Further, surfactants other than cationic surfactants can be added as additives to the fiber treatment composition of the present invention as long as the objects and effects of the present invention are not impaired.
Examples of such surfactants include
Polyoxyethylene (POE) hydrogenated castor oil, polyoxyethylene/polyoxypropylene (POE/POP) block polymer, POE/POP alkyl ether, POE alkyl ether, POE alkylphenyl ether, POE fatty acid ester, POE higher alcohol ether, POE - Nonionic surfactants such as POP fatty acid ester, POE sorbitan fatty acid ester, sorbitan fatty acid ester, glycerin fatty acid ester, propylene glycol fatty acid ester; sodium lauryl sulfate, sodium myristyl sulfate, POE alkyl ether sulfate, sodium lauroyl sarcosinate, myristoyl Anionic surfactants such as sarcosine sodium, alkyl ether carboxylates, alkyl phosphates, POE alkyl ether phosphates, N-acyl taurate, POE alkyl ether phosphates or phosphates, sulfonates; imidazolines , carbobetaine, amidobetaine, sulfobetaine, hydroxysulfobetaine, and amidosulfobetaine amphoteric surfactants.

The method for preparing the fiber treatment composition of the present invention is not particularly limited, and it can be prepared by various methods.
The order of mixing the various components is not particularly limited, either. For example, the silicone oil, the cationic surfactant, and, if necessary, various additives are added to and mixed with an appropriate solvent to prepare the fiber treatment composition of the present invention. can be prepared.

The fiber treatment composition can be used in any form depending on its properties and various additives to be blended as necessary, and the form of use is not particularly limited.
Therefore, it can be used in the form of liquid, gel, gel, mist, aerosol, emulsion, suspension, and the like.

The fiber treatment composition can be applied to various fibers and various textile products.

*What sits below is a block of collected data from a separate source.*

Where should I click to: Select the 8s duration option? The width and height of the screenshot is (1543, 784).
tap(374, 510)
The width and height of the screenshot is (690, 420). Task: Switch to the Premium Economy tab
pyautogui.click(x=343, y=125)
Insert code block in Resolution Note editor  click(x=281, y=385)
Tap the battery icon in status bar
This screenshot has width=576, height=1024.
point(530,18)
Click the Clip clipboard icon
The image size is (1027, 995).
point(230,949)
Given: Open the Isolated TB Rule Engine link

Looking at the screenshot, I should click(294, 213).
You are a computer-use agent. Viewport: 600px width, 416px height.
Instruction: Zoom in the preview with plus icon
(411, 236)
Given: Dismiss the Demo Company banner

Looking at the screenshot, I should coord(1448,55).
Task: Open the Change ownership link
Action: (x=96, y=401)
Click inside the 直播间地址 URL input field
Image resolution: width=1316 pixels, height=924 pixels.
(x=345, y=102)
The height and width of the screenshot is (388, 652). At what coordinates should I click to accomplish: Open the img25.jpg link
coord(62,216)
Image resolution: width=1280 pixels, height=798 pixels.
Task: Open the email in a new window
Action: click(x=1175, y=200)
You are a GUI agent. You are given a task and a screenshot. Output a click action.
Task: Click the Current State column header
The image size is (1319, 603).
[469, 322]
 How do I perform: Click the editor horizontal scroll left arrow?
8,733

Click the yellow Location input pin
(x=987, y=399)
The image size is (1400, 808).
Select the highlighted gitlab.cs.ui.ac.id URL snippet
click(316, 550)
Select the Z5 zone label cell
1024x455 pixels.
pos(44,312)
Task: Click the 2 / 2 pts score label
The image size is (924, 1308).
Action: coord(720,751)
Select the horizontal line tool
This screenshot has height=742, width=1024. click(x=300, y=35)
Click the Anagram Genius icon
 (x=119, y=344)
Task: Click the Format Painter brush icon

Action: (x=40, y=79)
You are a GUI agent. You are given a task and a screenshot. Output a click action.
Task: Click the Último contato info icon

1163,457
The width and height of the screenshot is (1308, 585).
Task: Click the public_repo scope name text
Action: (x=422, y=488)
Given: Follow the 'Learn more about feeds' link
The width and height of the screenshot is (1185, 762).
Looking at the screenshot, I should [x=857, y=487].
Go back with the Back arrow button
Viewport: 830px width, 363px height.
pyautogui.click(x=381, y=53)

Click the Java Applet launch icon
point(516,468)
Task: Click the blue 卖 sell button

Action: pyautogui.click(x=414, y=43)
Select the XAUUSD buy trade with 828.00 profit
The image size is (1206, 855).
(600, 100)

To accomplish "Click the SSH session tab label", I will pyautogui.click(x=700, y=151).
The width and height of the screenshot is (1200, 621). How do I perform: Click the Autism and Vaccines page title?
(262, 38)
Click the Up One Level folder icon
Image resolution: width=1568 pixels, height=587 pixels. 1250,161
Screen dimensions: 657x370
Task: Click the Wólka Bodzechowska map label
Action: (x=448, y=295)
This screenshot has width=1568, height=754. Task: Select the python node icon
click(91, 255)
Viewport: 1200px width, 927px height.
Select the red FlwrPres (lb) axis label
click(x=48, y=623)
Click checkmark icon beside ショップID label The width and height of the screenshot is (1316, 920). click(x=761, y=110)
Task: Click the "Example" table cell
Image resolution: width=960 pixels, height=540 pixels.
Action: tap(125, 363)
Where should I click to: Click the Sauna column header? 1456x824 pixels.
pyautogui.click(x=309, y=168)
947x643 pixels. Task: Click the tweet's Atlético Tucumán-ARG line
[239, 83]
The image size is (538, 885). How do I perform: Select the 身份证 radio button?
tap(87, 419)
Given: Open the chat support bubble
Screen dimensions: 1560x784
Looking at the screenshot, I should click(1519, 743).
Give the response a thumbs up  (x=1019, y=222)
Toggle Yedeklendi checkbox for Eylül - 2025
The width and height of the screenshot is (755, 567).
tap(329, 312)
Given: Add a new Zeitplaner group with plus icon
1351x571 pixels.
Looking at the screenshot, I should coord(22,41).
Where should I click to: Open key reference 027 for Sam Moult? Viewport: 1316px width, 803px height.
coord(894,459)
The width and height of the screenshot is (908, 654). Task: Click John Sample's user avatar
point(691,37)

Examples of such textile products include, but are not limited to,
Examples include knits such as sweaters, socks, towels, sportswear, T-shirts, polo shirts, blouses, chino pants, suits, slacks, skirts, and underwear.

Furthermore, the fiber (material of the textile product) is not particularly limited, but for example,
Natural fibers such as cotton, wool and linen; synthetic fibers such as polyester, nylon and acrylic; semi-synthetic fibers such as acetate; regenerated fibers such as rayon, tencel and polynosic; etc. can be mentioned.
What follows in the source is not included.